──────── Records provided
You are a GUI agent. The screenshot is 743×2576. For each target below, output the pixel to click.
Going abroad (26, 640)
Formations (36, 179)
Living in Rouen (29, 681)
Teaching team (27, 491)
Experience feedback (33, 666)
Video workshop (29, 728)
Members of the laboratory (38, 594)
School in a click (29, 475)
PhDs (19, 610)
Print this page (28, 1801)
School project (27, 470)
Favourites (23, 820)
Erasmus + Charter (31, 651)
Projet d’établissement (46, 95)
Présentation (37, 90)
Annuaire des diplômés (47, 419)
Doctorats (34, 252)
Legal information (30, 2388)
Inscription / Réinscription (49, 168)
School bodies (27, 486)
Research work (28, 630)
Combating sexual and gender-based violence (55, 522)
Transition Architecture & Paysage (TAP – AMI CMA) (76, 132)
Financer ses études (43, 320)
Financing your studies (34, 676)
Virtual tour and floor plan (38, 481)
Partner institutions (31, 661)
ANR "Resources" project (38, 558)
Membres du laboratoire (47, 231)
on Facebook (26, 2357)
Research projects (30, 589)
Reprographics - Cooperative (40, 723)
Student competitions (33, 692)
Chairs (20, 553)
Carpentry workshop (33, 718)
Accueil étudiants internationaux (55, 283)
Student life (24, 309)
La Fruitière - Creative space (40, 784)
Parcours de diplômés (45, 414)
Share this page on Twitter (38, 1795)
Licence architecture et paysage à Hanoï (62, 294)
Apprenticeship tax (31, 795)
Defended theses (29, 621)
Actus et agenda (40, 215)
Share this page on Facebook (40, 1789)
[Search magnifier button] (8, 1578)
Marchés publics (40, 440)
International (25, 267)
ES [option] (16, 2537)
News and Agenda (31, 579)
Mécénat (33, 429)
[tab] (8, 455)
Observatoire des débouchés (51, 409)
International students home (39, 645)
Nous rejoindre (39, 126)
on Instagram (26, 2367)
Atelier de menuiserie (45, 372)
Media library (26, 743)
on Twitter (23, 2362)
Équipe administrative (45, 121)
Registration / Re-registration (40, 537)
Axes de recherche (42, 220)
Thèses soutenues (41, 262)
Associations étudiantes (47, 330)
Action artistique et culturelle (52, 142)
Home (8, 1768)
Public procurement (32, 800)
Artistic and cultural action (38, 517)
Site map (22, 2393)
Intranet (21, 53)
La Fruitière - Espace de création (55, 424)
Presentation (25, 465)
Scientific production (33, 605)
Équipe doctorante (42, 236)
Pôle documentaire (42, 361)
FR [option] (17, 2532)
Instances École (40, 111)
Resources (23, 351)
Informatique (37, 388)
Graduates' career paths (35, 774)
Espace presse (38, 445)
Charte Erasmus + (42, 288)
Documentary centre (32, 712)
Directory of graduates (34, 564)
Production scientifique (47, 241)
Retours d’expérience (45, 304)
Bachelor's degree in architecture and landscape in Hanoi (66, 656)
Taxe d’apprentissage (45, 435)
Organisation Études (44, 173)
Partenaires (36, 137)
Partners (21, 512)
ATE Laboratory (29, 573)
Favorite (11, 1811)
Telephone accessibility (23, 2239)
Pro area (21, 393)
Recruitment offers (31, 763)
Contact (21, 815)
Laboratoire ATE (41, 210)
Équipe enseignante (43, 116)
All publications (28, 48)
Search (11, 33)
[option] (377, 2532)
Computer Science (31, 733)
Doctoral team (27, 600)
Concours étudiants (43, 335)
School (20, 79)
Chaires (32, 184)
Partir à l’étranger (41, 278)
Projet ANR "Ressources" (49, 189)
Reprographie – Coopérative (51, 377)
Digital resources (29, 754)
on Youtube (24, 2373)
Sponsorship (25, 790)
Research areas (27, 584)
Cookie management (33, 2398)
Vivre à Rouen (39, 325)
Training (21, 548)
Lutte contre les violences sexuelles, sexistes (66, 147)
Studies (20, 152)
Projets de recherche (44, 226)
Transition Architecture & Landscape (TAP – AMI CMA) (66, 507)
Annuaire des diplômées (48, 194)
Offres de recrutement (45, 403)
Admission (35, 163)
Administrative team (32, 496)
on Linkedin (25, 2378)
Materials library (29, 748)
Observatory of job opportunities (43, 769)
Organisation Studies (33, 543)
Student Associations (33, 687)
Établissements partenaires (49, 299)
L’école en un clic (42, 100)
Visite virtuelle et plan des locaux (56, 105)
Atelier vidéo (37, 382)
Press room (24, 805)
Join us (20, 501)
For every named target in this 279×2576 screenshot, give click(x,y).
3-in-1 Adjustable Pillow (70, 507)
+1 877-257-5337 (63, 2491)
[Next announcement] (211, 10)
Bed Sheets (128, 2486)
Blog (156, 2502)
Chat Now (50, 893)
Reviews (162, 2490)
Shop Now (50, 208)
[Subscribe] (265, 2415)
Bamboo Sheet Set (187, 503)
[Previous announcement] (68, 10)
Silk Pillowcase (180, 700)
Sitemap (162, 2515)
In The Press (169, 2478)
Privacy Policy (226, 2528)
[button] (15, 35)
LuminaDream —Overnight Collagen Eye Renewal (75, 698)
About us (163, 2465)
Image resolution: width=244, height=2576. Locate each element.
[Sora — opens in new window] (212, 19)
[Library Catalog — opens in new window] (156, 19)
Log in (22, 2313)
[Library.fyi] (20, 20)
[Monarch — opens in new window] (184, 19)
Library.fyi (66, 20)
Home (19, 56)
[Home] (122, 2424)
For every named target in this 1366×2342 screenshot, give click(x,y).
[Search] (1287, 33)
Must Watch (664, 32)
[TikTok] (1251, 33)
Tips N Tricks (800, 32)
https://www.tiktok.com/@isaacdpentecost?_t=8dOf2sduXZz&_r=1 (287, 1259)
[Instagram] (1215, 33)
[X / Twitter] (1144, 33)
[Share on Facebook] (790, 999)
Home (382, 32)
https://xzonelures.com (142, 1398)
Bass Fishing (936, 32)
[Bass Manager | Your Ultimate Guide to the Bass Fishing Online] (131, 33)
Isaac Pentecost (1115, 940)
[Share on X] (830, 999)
────────────────
What you will do: Going through the entries above, tally every line that contains the string "Facebook", then state only the total.

Answer to this task: 3